With the future of the proposed Millennium Challenge Corporation (MCC) Compact agreement between Sri Lanka and the US on the fence, US Ambassador to Sri Lanka Alaina B. Teplitz has sent an urgent letter to President Maithripala Sirisena seeking his intervention to ensure Cabinet approves the deal, The Sunday Morning reported.
President Sirisena has refused to approve the agreement following allegations and concerns raised over some of the clauses. Ambassador Teplitz clarified some of the contentious issues in the proposed deal and assured that the agreement is transparent and is designed to foster the prosperity the President seeks to deliver to the people of Sri Lanka.

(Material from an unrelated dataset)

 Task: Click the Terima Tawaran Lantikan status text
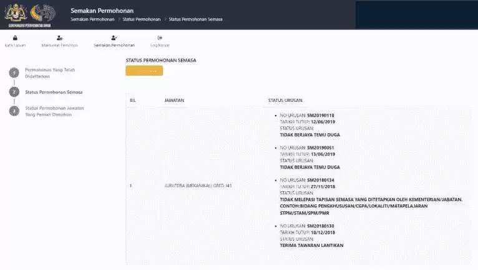[x=311, y=245]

“I want to assure you that the US is committed to an open and transparent partnership with the Government of Sri Lanka. The MCC Compact, which is a development assistance agreement, is designed to foster the prosperity I know you desire to deliver to the people of Sri Lanka. Together, our two governments, over a number of years, have actively sought the input and advice from across the Sri Lankan Government, as well as from civil society, business groups, and academia to develop projects that would accelerate Sri Lanka’s development and economic growth to the benefit of all Sri Lankans,” the Ambassador said in the letter seen by The Sunday Morning.
The development agreement consists of projects focused on two key economic issues: transportation and land management. The Ambassador notes that the agreement has a five-year term and will not establish any permanent institution or agency. Sri Lankan-led teams will implement the projects and will be accountable to the Sri Lankan Government leadership and other stakeholders for their decisions.
“With regard to transportation, the assistance is targeted at increasing traffic problems in Colombo and Kandy. After compact projects are completed, urban Sri Lankans will have easier and safer commutes to work. Commuters will be able to get from central Colombo to the new expressways much quicker. Due to heavy traffic congestion, it takes nearly as much time to get from Pettah to the Southern Expressway as it takes to get to Galle once you reach the expressway. Improvements in over 205 km of roads in Colombo will significantly reduce the severe traffic congestion that is currently prevailing during peak hours of travel. Travel time within the capital will be reduced by approximately 40%. By refiguring bus routes and timings, compact projects will improve bus services, which half the population relies on to get to work, especially the poor,” she noted.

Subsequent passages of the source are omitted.